§ **Exercise objective**: Set all of the entries down again precisely as they are written.

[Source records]

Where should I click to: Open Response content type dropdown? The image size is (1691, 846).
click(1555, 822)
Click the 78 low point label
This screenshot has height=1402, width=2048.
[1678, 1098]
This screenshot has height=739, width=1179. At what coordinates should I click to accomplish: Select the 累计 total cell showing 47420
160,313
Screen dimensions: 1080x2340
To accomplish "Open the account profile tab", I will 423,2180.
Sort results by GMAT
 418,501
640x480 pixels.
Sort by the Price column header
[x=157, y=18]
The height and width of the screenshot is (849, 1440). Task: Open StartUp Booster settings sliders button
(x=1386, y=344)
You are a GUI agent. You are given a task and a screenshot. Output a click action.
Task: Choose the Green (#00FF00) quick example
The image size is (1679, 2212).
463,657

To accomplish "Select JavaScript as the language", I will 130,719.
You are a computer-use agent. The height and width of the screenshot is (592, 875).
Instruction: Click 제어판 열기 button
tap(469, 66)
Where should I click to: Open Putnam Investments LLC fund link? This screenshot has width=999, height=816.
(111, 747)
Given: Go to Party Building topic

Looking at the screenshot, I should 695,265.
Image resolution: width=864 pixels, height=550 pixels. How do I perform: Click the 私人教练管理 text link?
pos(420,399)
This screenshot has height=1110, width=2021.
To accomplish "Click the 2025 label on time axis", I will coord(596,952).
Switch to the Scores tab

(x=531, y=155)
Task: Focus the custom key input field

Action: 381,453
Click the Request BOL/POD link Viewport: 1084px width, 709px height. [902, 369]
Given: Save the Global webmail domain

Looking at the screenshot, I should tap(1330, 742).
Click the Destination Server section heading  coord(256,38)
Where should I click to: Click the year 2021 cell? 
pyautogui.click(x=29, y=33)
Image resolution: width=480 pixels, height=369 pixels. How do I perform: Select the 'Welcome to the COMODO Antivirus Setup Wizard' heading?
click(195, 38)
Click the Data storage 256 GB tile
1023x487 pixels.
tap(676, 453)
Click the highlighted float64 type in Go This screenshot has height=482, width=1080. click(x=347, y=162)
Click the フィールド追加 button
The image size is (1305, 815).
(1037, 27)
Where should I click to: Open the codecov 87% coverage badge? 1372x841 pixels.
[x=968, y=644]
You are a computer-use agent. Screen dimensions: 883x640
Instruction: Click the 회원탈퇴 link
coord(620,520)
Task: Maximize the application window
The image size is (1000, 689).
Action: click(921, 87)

§ **Problem solution**:
Where should I click to: Open Response content type dropdown? The image size is (1691, 846).
click(1555, 822)
Click the 78 low point label
This screenshot has height=1402, width=2048.
[1678, 1098]
This screenshot has height=739, width=1179. At what coordinates should I click to accomplish: Select the 累计 total cell showing 47420
160,313
Screen dimensions: 1080x2340
To accomplish "Open the account profile tab", I will 423,2180.
Sort results by GMAT
 418,501
640x480 pixels.
Sort by the Price column header
[x=157, y=18]
The height and width of the screenshot is (849, 1440). Task: Open StartUp Booster settings sliders button
(x=1386, y=344)
You are a GUI agent. You are given a task and a screenshot. Output a click action.
Task: Choose the Green (#00FF00) quick example
The image size is (1679, 2212).
463,657

To accomplish "Select JavaScript as the language", I will 130,719.
You are a computer-use agent. The height and width of the screenshot is (592, 875).
Instruction: Click 제어판 열기 button
tap(469, 66)
Where should I click to: Open Putnam Investments LLC fund link? This screenshot has width=999, height=816.
(111, 747)
Given: Go to Party Building topic

Looking at the screenshot, I should 695,265.
Image resolution: width=864 pixels, height=550 pixels. How do I perform: Click the 私人教练管理 text link?
pos(420,399)
This screenshot has height=1110, width=2021.
To accomplish "Click the 2025 label on time axis", I will coord(596,952).
Switch to the Scores tab

(x=531, y=155)
Task: Focus the custom key input field

Action: 381,453
Click the Request BOL/POD link Viewport: 1084px width, 709px height. [902, 369]
Given: Save the Global webmail domain

Looking at the screenshot, I should tap(1330, 742).
Click the Destination Server section heading  coord(256,38)
Where should I click to: Click the year 2021 cell? 
pyautogui.click(x=29, y=33)
Image resolution: width=480 pixels, height=369 pixels. How do I perform: Select the 'Welcome to the COMODO Antivirus Setup Wizard' heading?
click(195, 38)
Click the Data storage 256 GB tile
1023x487 pixels.
tap(676, 453)
Click the highlighted float64 type in Go This screenshot has height=482, width=1080. click(x=347, y=162)
Click the フィールド追加 button
The image size is (1305, 815).
(1037, 27)
Where should I click to: Open the codecov 87% coverage badge? 1372x841 pixels.
[x=968, y=644]
You are a computer-use agent. Screen dimensions: 883x640
Instruction: Click the 회원탈퇴 link
coord(620,520)
Task: Maximize the application window
The image size is (1000, 689).
Action: click(921, 87)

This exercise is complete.